Он отодвинул заслонку, достал из печи горшок и, отрезав себе ломоть хлеба, стал есть, стоя перед шестком, который заменял ему стол. Ел он очень медленно.
За минуту перед тем он был голоден, а между тем сейчас еда не шла ему в горло, казалась горькой. Он думал, что это от пережитых волнений, — и, конечно, заглушали голод именно они, а не чуть-чуть горьковатый вкус похлебки. Не съев и половины, он оставил ложку в горшке, снял сермягу и, подложив ее себе, под голову, с громким вздохом усталости растянулся на лавке. Франка все так же сидела и шила, низко опустив голову. Иголка быстро сновала в ее пальцах. Пока Павел ел, она не поднимала глаз, а сейчас искоса посматривала на него, и в этих быстрых взглядах не было и тени тревоги — только злорадство.
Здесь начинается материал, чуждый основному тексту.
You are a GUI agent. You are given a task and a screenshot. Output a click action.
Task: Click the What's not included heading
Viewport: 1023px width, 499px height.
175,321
Когда Павел закрыл глаза и, видимо, уснул, она отложила в сторону шитье и, упершись локтями в колени, закрыла лицо руками. Долго в избе стояла такая глубокая тишина, что слышно было дыхание спящего. С улицы доносились голоса игравших там детей, среди которых был и Октавиан. Должно быть, его сегодня накормила Ульяна, — что бывало довольно часто, — и он весь день не приходил домой, играя с ее детьми на еще жарком солнышке.
День уже клонился к концу, начинало смеркаться. Павел во сне раз-другой беспокойно пошевелился и тихо застонал. Он был бледен, и губы у него кривились, как от боли, однако он не проснулся. Франка подняла голову, глянула на него и, вскочив, выбежала из хаты. Обойдя ее, она торопливо зашагала по тропке за амбарами, которые стояли тесным рядом на краю косогора. Заметно было по ней, что она не сознавала, куда и зачем идет. И неизвестно, до каких пор она так шла бы, если бы не увидела двигавшуюся ей навстречу по тропинке грузную квадратную фигуру в лохмотьях.
— Марцелька! — вскрикнула Франка, как человек, который долго был окружен одними только врагами и мучителями и вдруг встретил единственного друга.
Она давно не виделась со старой нищенкой. Марцеля жила теперь на краю деревни, в дальней избе, где ей отвели угол, и старалась не попадаться на глаза Павлу и Козлюкам, которых боялась, как огня — ведь и в знакомстве Франки с лакеем Каролем, и в нынешней истории с Данилкой она была отчасти виновата. Однако ей любопытно, ужасно любопытно было узнать, что творится в доме Павла после сегодняшнего скандала, о котором она уже слышала от людей. И вот она пробиралась задами к их избе в надежде что-нибудь подслушать или подсмотреть, а может быть, встретить Франку и расспросить ее обо всем. Увидев ее, Марцеля прибавила шагу, а Франка — та не шла, а летела ей навстречу и, подбежав, кинулась к ней на шею, прильнула всем своим высохшим телом и громко, истерически зарыдала. Казалось, радость от встречи с дружески расположенным к ней человеком сразу смягчила ее ожесточение и все, что камнем лежало у нее на сердце, растаяло в слезах.